Assignment: From start to end of the material below, restate each line exactly.

Material for the task:
== Segment start ==
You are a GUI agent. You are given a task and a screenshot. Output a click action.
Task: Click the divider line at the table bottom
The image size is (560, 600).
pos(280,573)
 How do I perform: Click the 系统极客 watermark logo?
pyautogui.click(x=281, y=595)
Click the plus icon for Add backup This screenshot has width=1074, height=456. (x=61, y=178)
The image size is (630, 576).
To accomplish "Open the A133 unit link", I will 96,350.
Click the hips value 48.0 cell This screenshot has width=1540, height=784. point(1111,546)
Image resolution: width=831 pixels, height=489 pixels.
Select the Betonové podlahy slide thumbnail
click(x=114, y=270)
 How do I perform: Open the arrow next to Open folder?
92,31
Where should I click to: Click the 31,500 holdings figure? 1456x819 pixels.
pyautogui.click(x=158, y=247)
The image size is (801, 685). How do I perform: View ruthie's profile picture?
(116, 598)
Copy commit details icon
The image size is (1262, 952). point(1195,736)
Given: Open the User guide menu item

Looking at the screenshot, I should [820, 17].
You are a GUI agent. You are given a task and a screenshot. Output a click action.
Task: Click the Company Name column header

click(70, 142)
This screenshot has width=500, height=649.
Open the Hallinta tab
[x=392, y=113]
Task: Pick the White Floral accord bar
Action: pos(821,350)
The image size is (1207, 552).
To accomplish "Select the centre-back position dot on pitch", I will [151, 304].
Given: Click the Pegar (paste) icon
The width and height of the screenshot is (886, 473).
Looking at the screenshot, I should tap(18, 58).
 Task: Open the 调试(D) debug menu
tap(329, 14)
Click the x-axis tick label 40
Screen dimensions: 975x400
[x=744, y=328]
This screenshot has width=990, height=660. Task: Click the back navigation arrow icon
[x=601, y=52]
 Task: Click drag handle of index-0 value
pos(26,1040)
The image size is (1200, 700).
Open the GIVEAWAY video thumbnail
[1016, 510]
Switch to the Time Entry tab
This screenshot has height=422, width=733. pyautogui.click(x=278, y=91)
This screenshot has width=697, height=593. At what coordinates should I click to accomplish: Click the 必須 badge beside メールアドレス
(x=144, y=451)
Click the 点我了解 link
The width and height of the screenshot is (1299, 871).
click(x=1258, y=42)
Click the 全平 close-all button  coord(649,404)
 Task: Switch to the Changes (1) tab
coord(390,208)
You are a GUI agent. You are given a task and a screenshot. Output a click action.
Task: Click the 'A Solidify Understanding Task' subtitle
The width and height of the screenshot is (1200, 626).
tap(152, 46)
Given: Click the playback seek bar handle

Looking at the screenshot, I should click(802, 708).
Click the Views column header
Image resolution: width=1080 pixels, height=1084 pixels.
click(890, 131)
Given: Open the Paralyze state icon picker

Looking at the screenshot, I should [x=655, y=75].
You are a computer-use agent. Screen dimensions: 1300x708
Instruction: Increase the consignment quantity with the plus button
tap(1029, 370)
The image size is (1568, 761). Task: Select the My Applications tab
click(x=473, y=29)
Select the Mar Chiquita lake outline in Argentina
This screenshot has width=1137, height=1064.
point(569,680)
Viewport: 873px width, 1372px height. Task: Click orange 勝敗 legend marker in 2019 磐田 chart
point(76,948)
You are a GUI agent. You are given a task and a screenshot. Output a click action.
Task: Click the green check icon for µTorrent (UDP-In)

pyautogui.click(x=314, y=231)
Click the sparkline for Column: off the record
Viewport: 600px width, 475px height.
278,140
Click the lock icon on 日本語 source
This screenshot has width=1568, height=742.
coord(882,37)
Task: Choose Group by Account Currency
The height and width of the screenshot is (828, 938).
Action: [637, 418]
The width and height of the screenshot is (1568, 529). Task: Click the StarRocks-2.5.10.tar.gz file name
== Segment end ==
Solution for this task:
You are a GUI agent. You are given a task and a screenshot. Output a click action.
Task: Click the divider line at the table bottom
The image size is (560, 600).
pos(280,573)
 How do I perform: Click the 系统极客 watermark logo?
pyautogui.click(x=281, y=595)
Click the plus icon for Add backup This screenshot has width=1074, height=456. (x=61, y=178)
The image size is (630, 576).
To accomplish "Open the A133 unit link", I will 96,350.
Click the hips value 48.0 cell This screenshot has width=1540, height=784. point(1111,546)
Image resolution: width=831 pixels, height=489 pixels.
Select the Betonové podlahy slide thumbnail
click(x=114, y=270)
 How do I perform: Open the arrow next to Open folder?
92,31
Where should I click to: Click the 31,500 holdings figure? 1456x819 pixels.
pyautogui.click(x=158, y=247)
The image size is (801, 685). How do I perform: View ruthie's profile picture?
(116, 598)
Copy commit details icon
The image size is (1262, 952). point(1195,736)
Given: Open the User guide menu item

Looking at the screenshot, I should [820, 17].
You are a GUI agent. You are given a task and a screenshot. Output a click action.
Task: Click the Company Name column header

click(70, 142)
This screenshot has width=500, height=649.
Open the Hallinta tab
[x=392, y=113]
Task: Pick the White Floral accord bar
Action: pos(821,350)
The image size is (1207, 552).
To accomplish "Select the centre-back position dot on pitch", I will [151, 304].
Given: Click the Pegar (paste) icon
The width and height of the screenshot is (886, 473).
Looking at the screenshot, I should tap(18, 58).
 Task: Open the 调试(D) debug menu
tap(329, 14)
Click the x-axis tick label 40
Screen dimensions: 975x400
[x=744, y=328]
This screenshot has width=990, height=660. Task: Click the back navigation arrow icon
[x=601, y=52]
 Task: Click drag handle of index-0 value
pos(26,1040)
The image size is (1200, 700).
Open the GIVEAWAY video thumbnail
[1016, 510]
Switch to the Time Entry tab
This screenshot has height=422, width=733. pyautogui.click(x=278, y=91)
This screenshot has width=697, height=593. At what coordinates should I click to accomplish: Click the 必須 badge beside メールアドレス
(x=144, y=451)
Click the 点我了解 link
The width and height of the screenshot is (1299, 871).
click(x=1258, y=42)
Click the 全平 close-all button  coord(649,404)
 Task: Switch to the Changes (1) tab
coord(390,208)
You are a GUI agent. You are given a task and a screenshot. Output a click action.
Task: Click the 'A Solidify Understanding Task' subtitle
The width and height of the screenshot is (1200, 626).
tap(152, 46)
Given: Click the playback seek bar handle

Looking at the screenshot, I should click(802, 708).
Click the Views column header
Image resolution: width=1080 pixels, height=1084 pixels.
click(890, 131)
Given: Open the Paralyze state icon picker

Looking at the screenshot, I should [x=655, y=75].
You are a computer-use agent. Screen dimensions: 1300x708
Instruction: Increase the consignment quantity with the plus button
tap(1029, 370)
The image size is (1568, 761). Task: Select the My Applications tab
click(x=473, y=29)
Select the Mar Chiquita lake outline in Argentina
This screenshot has width=1137, height=1064.
point(569,680)
Viewport: 873px width, 1372px height. Task: Click orange 勝敗 legend marker in 2019 磐田 chart
point(76,948)
You are a GUI agent. You are given a task and a screenshot. Output a click action.
Task: Click the green check icon for µTorrent (UDP-In)

pyautogui.click(x=314, y=231)
Click the sparkline for Column: off the record
Viewport: 600px width, 475px height.
278,140
Click the lock icon on 日本語 source
This screenshot has width=1568, height=742.
coord(882,37)
Task: Choose Group by Account Currency
The height and width of the screenshot is (828, 938).
Action: [637, 418]
The width and height of the screenshot is (1568, 529). Task: Click the StarRocks-2.5.10.tar.gz file name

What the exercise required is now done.